Canelo
Cruce de vías ·
No es habitual que dediquen calles a los mejores amigos, ni a los seres más fieles, ni a los perros. Ni tampoco es habitual que una amistad permanezca presente después de la muerte.Me pregunto lo que pasó por la cabeza de Canelo durante los doce años que estuvo delante del Hospital Puerta del Mar de Cádiz esperando ... la salida de su amo. El hombre acudió al hospital con su perro como hacía habitualmente para someterse a un tratamiento de diálisis, pero surgieron complicaciones y hubo que ingresarlo. A los pocos días murió y seguramente nadie le dijo al perro lo que había ocurrido. Tal vez alguien le diera la noticia, pero Canelo decidió permanecer esperando por si acaso se producía el milagro. Quizá pensó que la puerta del hospital era el lugar en el que ambos podían estar más próximos el uno del otro. Una frontera entre la vida y la muerte que cualquier día la podría atravesar. Además él estaba habituado a esperar fuera, al otro lado, lo hacía en los supermercados, la panadería, la farmacia y un montón de sitios más. Tampoco tenía sentido volver a casa porque Canelo no sabía cocinar, ni hacer la cama, ni poner la tele, ni ducharse, ni limpiar el suelo, ni pagar las facturas. Esas tareas cotidianas que los perros ignoran. La vida sin el amo carecía de sentido, así que decidió moverse alrededor del hospital sin perderlo de vista hasta que llegara el día en el que consiguieran volver a reunirse.
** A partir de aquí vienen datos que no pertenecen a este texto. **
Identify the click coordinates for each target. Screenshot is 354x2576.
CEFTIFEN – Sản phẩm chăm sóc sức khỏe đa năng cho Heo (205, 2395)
Canelo fue forjando una entrañable relación con las personas que todos los días iban a saludarlo y llevarle algún detalle. Sin duda se sentía triste, la expresión de sus ojos lo delataba, pero el hecho de compartir la pena con las numerosas personas que acudían a darle ánimos mitigaba el dolor. Nadie había conocido a ningún ser vivo tan fiel como Canelo. El azar quiso que un viejo amigo trabajara en el Hospital Puerta del Mar y me invitara a pasar un fin de semana en su casa. Un sábado por la mañana del mes de diciembre fuimos juntos a verlo. Canelo estaba tendido sobre unos cartones junto a la puerta del hospital. Me miró como si ya nos conociéramos. Le faltó decir: «Aquí estoy, descontando los días que quedan para el gran encuentro». Cualquiera en su lugar hubiera renegado de la angustia que el destino le había deparado: ¡Perra vida! Sin embargo él afrontaba el futuro con paciencia y esperanza. Me senté a su lado y por un momento tuve la sensación de que los dos éramos perros vagabundos. Lo acaricié como solo se acaricia a los animales domésticos, no importa la edad que tengan. Como se acaricia la inocencia.
A menudo me comunicaba por teléfono con mi amigo de Cádiz, hablábamos de nuestras cosas y antes de colgar le preguntaba por Canelo. Hasta que un día llamó para decirme que Canelo había muerto. «Ayer lo atropelló un coche cuando cruzaba un paso de cebra. El conductor se dio a la fuga», dijo. Al recibir la noticia, me quedé callado un instante. En ese breve intervalo de tiempo tuve la intuición de que la muerte de Canelo no era un accidente. Lo imaginé cansado, sin otra posibilidad de cruzar la frontera que arrojándose a la calzada. ¿Acaso alguien duda que los perros tienen pensamientos insondables?
Después le dedicaron una calle con su nombre. La calle está al lado del hospital donde Canelo mantuvo durante doce años la esperanza de volver a reunirse con su amo. A lo largo de ese tiempo fue como si él también estuviera encerrado en una habitación al aire libre. Una triste sala de espera. Como si estuviera muerto pero sin dejar de pensar. No es habitual que dediquen calles a los mejores amigos, ni a los seres más fieles, ni a los perros. Ni tampoco es habitual que una amistad permanezca presente después de la muerte. Una convivencia sin ruido en este mundo estridente, una relación silenciosa y profunda como las raíces de los árboles y la vida secreta de las plantas.